======== Excerpted data ========

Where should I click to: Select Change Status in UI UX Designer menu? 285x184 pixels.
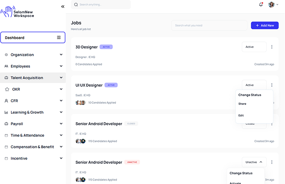point(250,95)
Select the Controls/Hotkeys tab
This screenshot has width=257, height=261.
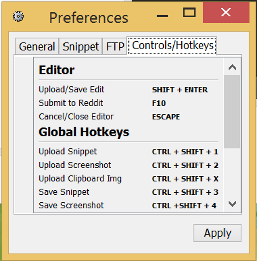(x=173, y=46)
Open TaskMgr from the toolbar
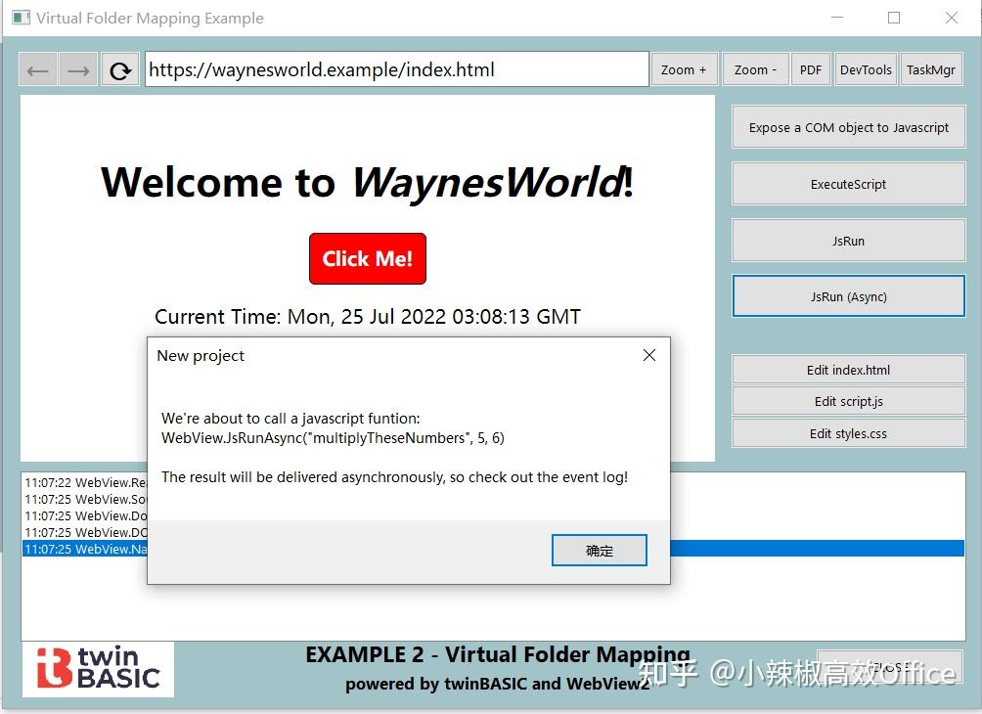This screenshot has width=982, height=714. point(930,68)
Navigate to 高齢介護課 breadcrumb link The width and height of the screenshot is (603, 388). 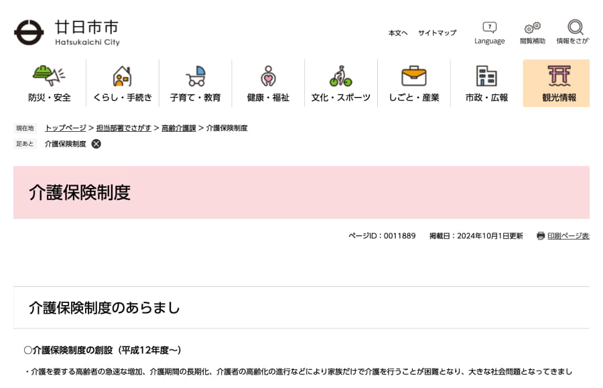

========

Quote exactly, and only, the lines from the line containing "This screenshot has width=257, height=261." through the final line of the records above, both included, omitting any pictures.

:: Result ::
This screenshot has width=257, height=261.
(x=173, y=46)
Open TaskMgr from the toolbar
This screenshot has width=982, height=714. point(930,68)
Navigate to 高齢介護課 breadcrumb link The width and height of the screenshot is (603, 388). 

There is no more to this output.